Typical quantitative MRI (qMRI) methods estimate parameter maps in a two-step pipeline that first reconstructs images from undersampled k-space data and then performs model fitting, which is prone to biases and error propagation. We propose NLCG-Net, a model-based nonlinear conjugate gradient (NLCG) framework for joint T2/T1 estimation that incorporates a U-Net regularizer trained in a scan-specific, zero-shot fashion. The method directly estimates qMRI maps from undersampled k-space using mono-exponential signal modeling with scan-specific neural network regularization, enabling high-fidelity T1 and T2 mapping. Experimental results on T2 and T1 mapping demonstrate that NLCG-Net improves estimation quality over subspace reconstruction at high acceleration factors.

Figures (5)

• Figure 1: $\mathbf{PFCM}$ forward operators. To derive the k-space expression, $\vec{x}$ is firstly converted to signal intensity following T2/T1 quality, then multiplied with coil sensitivity maps to form each coil image. After that, Fast Fourier Transform $\mathbf{F}$ is performed to transform data into k-space, then finally applying mask $\mathbf{P}$ to reproduce downsample process.

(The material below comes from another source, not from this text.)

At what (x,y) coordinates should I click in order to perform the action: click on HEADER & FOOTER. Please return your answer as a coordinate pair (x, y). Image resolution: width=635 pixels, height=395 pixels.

• Figure 2: a) NLCG-Net framework. The model performs 800 NLCG iterations first to initialize, then passes to Unroll blocks. A NLCG data consistency layer and U-Net are deployed in each block to perform iterative optimization. b) Self-supervised training strategy for NLCG-Net. Acquired data are divided into training and validation sets by masking. c) NLCG-Net deploys a light U-Net model with fewer convolutional layers and jointly regularizes all desired maps.
• Figure 3: T2 mapping reconstruction results under acceleration rate $R = 4$.
• Figure 4: T2 mapping reconstruction results under acceleration rate $R = 6$.
• Figure 5: T1 mapping reconstruction results under acceleration rate $R = 4$.